Is it possible to be loved by someone who wants to change you? Who doesn’t take the one you are, as-is? I doubt that… Of course there is no recipe, all I know deep inside for sure, is that I don’t ever want to see and feel myself ugly again. I won’t throw the newly re-collected crumbs of my self-confidence to the pigeons, just for the illusion of having somebody by my side.
After a very long time, today I woke up with the feeling that I’m not good enough. And again I’m scared, and again I don’t really like myself, and again it doesn’t feel good to look into the mirror. And this whole thing is just not worth it in a way. I’m afraid that if I don’t escape now, I’ll slide back deeper than where I climbed out of.
And I just don’t understand: why he can’t just throw me away or let me go? How long can the idea of love cover up everything? And finally: where does love begin? Or is it me who’s doing it wrong? Am I already so fucked up I can’t even put my feet down? I don’t even know what I want…
I would lie if I would say I love everything about him. But I would never throw it in his face. I don’t even think it over. Because the whole is what matters, not certain pieces of the whole. But if I’m observed through a lens, my pieces being split into two, tagged with post-its “I like” and “I don’t like”, then it’s a bit harder to believe the “I love you” lettering on the flag all above them. Maybe the first is called lie and the second is called honesty, but then I’m really not sure I want the truth all the way. Because sometimes it’s pretty hard for the stomach, almost impossible to digest. Or maybe I just have to get used to it. (You know, the first cut is the deepest…).
Where does love begin? How many pieces must the “I like” pile have? Or this all does not matter after all? I have to change for myself and not for someone else, even if the wishes are the same. If I’m not doing it for myself, then I’m miserable. And I never want to be miserable again. But there is already so much pain… And yes, I know I can only blame myself, but still…

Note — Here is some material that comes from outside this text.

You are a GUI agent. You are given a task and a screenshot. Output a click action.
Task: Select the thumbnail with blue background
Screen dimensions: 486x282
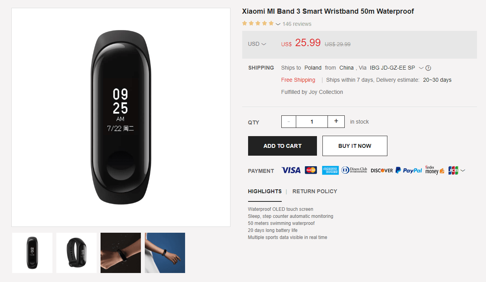(x=165, y=253)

Damn… what am I talking about? Even my own feelings are written in a language I don’t speak. There is a confusion in my head and in my heart. And so much to do all around me. This is not the first time in my life that I wish I rather wouldn’t be loved. But I also know: if someone doesn’t love me the way I want to be loved, it does not mean he doesn’t love me with all his heart.
Whether I rest satisfied with it or not, is my choice. I let life decide.

I can soooo feel ur pain……and I’m sorry……
No need to be sorry, this too shall pass. You live you learn they say…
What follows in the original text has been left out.